* [What to produce]
Convert every line of the records below into a two-column Markdown table headed "No." and "Text". Number the rows in order and skip any blank lines.

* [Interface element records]
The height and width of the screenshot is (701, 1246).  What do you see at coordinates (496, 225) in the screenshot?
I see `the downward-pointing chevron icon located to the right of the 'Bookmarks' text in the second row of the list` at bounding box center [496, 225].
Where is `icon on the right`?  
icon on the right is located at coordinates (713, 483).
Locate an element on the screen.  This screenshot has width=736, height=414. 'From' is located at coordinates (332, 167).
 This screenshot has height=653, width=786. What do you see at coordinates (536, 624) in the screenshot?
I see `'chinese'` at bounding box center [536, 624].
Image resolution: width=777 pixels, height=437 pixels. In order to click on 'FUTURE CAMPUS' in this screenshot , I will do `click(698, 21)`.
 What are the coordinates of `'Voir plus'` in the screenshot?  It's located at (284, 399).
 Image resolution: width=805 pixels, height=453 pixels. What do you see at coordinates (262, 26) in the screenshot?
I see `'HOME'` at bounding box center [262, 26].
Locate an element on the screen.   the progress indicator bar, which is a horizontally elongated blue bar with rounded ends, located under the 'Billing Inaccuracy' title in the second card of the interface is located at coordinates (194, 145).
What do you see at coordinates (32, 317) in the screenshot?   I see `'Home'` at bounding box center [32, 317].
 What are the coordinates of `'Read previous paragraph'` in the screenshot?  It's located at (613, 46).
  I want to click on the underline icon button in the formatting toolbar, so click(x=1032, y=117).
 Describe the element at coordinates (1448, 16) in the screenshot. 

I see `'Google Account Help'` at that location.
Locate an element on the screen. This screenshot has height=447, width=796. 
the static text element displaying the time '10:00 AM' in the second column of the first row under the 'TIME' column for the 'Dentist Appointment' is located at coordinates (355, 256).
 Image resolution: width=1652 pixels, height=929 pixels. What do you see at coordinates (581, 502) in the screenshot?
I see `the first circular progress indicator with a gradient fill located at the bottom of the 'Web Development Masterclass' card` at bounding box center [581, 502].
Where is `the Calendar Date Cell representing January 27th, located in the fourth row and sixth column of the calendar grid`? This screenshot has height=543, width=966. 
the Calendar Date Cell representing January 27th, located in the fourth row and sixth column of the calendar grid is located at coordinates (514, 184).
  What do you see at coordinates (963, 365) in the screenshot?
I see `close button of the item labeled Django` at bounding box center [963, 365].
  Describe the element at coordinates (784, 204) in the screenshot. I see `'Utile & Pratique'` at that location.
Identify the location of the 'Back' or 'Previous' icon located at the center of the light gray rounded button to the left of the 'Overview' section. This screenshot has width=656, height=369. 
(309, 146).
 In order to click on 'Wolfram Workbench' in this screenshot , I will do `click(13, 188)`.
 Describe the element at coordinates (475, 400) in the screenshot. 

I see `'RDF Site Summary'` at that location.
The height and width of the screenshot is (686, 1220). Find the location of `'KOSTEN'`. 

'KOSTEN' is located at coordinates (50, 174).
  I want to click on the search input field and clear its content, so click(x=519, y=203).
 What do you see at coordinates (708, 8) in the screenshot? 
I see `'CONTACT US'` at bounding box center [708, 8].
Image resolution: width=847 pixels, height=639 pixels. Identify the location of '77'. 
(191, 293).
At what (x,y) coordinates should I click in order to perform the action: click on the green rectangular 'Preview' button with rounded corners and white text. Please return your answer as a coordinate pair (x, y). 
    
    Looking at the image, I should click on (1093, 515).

* [Correct result]
| No. | Text |
|---|---|
| 1 | The height and width of the screenshot is (701, 1246).  What do you see at coordinates (496, 225) in the screenshot? |
| 2 | I see `the downward-pointing chevron icon located to the right of the 'Bookmarks' text in the second row of the list` at bounding box center [496, 225]. |
| 3 | Where is `icon on the right`?   |
| 4 | icon on the right is located at coordinates (713, 483). |
| 5 | Locate an element on the screen.  This screenshot has width=736, height=414. 'From' is located at coordinates (332, 167). |
| 6 |  This screenshot has height=653, width=786. What do you see at coordinates (536, 624) in the screenshot? |
| 7 | I see `'chinese'` at bounding box center [536, 624]. |
| 8 | Image resolution: width=777 pixels, height=437 pixels. In order to click on 'FUTURE CAMPUS' in this screenshot , I will do `click(698, 21)`. |
| 9 |  What are the coordinates of `'Voir plus'` in the screenshot?  It's located at (284, 399). |
| 10 |  Image resolution: width=805 pixels, height=453 pixels. What do you see at coordinates (262, 26) in the screenshot? |
| 11 | I see `'HOME'` at bounding box center [262, 26]. |
| 12 | Locate an element on the screen.   the progress indicator bar, which is a horizontally elongated blue bar with rounded ends, located under the 'Billing Inaccuracy' title in the second card of the interface is located at coordinates (194, 145). |
| 13 | What do you see at coordinates (32, 317) in the screenshot?   I see `'Home'` at bounding box center [32, 317]. |
| 14 |  What are the coordinates of `'Read previous paragraph'` in the screenshot?  It's located at (613, 46). |
| 15 |   I want to click on the underline icon button in the formatting toolbar, so click(x=1032, y=117). |
| 16 |  Describe the element at coordinates (1448, 16) in the screenshot.  |
| 17 | I see `'Google Account Help'` at that location. |
| 18 | Locate an element on the screen. This screenshot has height=447, width=796.  |
| 19 | the static text element displaying the time '10:00 AM' in the second column of the first row under the 'TIME' column for the 'Dentist Appointment' is located at coordinates (355, 256). |
| 20 |  Image resolution: width=1652 pixels, height=929 pixels. What do you see at coordinates (581, 502) in the screenshot? |
| 21 | I see `the first circular progress indicator with a gradient fill located at the bottom of the 'Web Development Masterclass' card` at bounding box center [581, 502]. |
| 22 | Where is `the Calendar Date Cell representing January 27th, located in the fourth row and sixth column of the calendar grid`? This screenshot has height=543, width=966.  |
| 23 | the Calendar Date Cell representing January 27th, located in the fourth row and sixth column of the calendar grid is located at coordinates (514, 184). |
| 24 |   What do you see at coordinates (963, 365) in the screenshot? |
| 25 | I see `close button of the item labeled Django` at bounding box center [963, 365]. |
| 26 |   Describe the element at coordinates (784, 204) in the screenshot. I see `'Utile & Pratique'` at that location. |
| 27 | Identify the location of the 'Back' or 'Previous' icon located at the center of the light gray rounded button to the left of the 'Overview' section. This screenshot has width=656, height=369.  |
| 28 | (309, 146). |
| 29 |  In order to click on 'Wolfram Workbench' in this screenshot , I will do `click(13, 188)`. |
| 30 |  Describe the element at coordinates (475, 400) in the screenshot.  |
| 31 | I see `'RDF Site Summary'` at that location. |
| 32 | The height and width of the screenshot is (686, 1220). Find the location of `'KOSTEN'`.  |
| 33 | 'KOSTEN' is located at coordinates (50, 174). |
| 34 |   I want to click on the search input field and clear its content, so click(x=519, y=203). |
| 35 |  What do you see at coordinates (708, 8) in the screenshot?  |
| 36 | I see `'CONTACT US'` at bounding box center [708, 8]. |
| 37 | Image resolution: width=847 pixels, height=639 pixels. Identify the location of '77'.  |
| 38 | (191, 293). |
| 39 | At what (x,y) coordinates should I click in order to perform the action: click on the green rectangular 'Preview' button with rounded corners and white text. Please return your answer as a coordinate pair (x, y).  |
| 40 |     Looking at the image, I should click on (1093, 515). |